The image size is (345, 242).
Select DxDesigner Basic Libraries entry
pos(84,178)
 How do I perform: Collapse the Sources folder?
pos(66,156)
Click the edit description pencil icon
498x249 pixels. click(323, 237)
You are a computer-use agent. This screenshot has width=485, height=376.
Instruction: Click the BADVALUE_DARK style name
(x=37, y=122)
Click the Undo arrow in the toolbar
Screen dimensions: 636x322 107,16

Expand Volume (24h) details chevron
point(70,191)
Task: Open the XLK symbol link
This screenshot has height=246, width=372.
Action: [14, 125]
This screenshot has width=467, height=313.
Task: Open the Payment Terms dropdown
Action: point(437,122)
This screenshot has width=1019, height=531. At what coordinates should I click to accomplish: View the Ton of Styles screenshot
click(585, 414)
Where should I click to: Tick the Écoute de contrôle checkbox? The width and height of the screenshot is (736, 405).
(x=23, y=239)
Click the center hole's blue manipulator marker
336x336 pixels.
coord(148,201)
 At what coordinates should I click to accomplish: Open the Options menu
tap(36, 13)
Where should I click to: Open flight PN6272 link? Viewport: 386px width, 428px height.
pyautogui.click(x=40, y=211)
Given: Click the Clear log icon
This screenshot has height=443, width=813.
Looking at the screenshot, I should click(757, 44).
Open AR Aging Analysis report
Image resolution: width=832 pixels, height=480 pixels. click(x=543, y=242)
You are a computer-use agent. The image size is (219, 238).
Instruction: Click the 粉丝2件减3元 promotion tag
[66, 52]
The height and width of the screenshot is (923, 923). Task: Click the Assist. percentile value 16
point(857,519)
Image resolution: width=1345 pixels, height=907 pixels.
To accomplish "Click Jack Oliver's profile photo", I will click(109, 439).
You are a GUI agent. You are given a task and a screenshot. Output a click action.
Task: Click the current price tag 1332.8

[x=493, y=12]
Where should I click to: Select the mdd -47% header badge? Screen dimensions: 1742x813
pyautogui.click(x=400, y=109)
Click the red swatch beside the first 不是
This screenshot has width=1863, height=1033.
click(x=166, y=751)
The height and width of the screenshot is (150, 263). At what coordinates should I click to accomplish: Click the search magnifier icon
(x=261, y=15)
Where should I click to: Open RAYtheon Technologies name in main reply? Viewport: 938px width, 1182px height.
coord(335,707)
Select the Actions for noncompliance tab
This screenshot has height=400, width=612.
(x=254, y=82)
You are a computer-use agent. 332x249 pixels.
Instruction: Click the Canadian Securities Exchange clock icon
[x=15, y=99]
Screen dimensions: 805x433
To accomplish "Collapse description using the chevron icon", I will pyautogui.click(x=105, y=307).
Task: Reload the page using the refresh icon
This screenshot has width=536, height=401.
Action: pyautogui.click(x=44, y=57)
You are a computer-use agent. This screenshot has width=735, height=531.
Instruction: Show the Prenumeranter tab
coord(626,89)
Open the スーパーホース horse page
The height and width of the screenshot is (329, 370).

━━━━━━━━━━━━━━━━━━━━

§ **PROBLEM DESCRIPTION**:
Repeat the material in full, exactly as written.

§ **EXERCISE SOLUTION**:
The image size is (345, 242).
Select DxDesigner Basic Libraries entry
pos(84,178)
 How do I perform: Collapse the Sources folder?
pos(66,156)
Click the edit description pencil icon
498x249 pixels. click(323, 237)
You are a computer-use agent. This screenshot has width=485, height=376.
Instruction: Click the BADVALUE_DARK style name
(x=37, y=122)
Click the Undo arrow in the toolbar
Screen dimensions: 636x322 107,16

Expand Volume (24h) details chevron
point(70,191)
Task: Open the XLK symbol link
This screenshot has height=246, width=372.
Action: [14, 125]
This screenshot has width=467, height=313.
Task: Open the Payment Terms dropdown
Action: point(437,122)
This screenshot has width=1019, height=531. At what coordinates should I click to accomplish: View the Ton of Styles screenshot
click(585, 414)
Where should I click to: Tick the Écoute de contrôle checkbox? The width and height of the screenshot is (736, 405).
(x=23, y=239)
Click the center hole's blue manipulator marker
336x336 pixels.
coord(148,201)
 At what coordinates should I click to accomplish: Open the Options menu
tap(36, 13)
Where should I click to: Open flight PN6272 link? Viewport: 386px width, 428px height.
pyautogui.click(x=40, y=211)
Given: Click the Clear log icon
This screenshot has height=443, width=813.
Looking at the screenshot, I should click(757, 44).
Open AR Aging Analysis report
Image resolution: width=832 pixels, height=480 pixels. click(x=543, y=242)
You are a computer-use agent. The image size is (219, 238).
Instruction: Click the 粉丝2件减3元 promotion tag
[66, 52]
The height and width of the screenshot is (923, 923). Task: Click the Assist. percentile value 16
point(857,519)
Image resolution: width=1345 pixels, height=907 pixels.
To accomplish "Click Jack Oliver's profile photo", I will click(109, 439).
You are a GUI agent. You are given a task and a screenshot. Output a click action.
Task: Click the current price tag 1332.8

[x=493, y=12]
Where should I click to: Select the mdd -47% header badge? Screen dimensions: 1742x813
pyautogui.click(x=400, y=109)
Click the red swatch beside the first 不是
This screenshot has width=1863, height=1033.
click(x=166, y=751)
The height and width of the screenshot is (150, 263). At what coordinates should I click to accomplish: Click the search magnifier icon
(x=261, y=15)
Where should I click to: Open RAYtheon Technologies name in main reply? Viewport: 938px width, 1182px height.
coord(335,707)
Select the Actions for noncompliance tab
This screenshot has height=400, width=612.
(x=254, y=82)
You are a computer-use agent. 332x249 pixels.
Instruction: Click the Canadian Securities Exchange clock icon
[x=15, y=99]
Screen dimensions: 805x433
To accomplish "Collapse description using the chevron icon", I will pyautogui.click(x=105, y=307).
Task: Reload the page using the refresh icon
This screenshot has width=536, height=401.
Action: pyautogui.click(x=44, y=57)
You are a computer-use agent. This screenshot has width=735, height=531.
Instruction: Show the Prenumeranter tab
coord(626,89)
Open the スーパーホース horse page
The height and width of the screenshot is (329, 370).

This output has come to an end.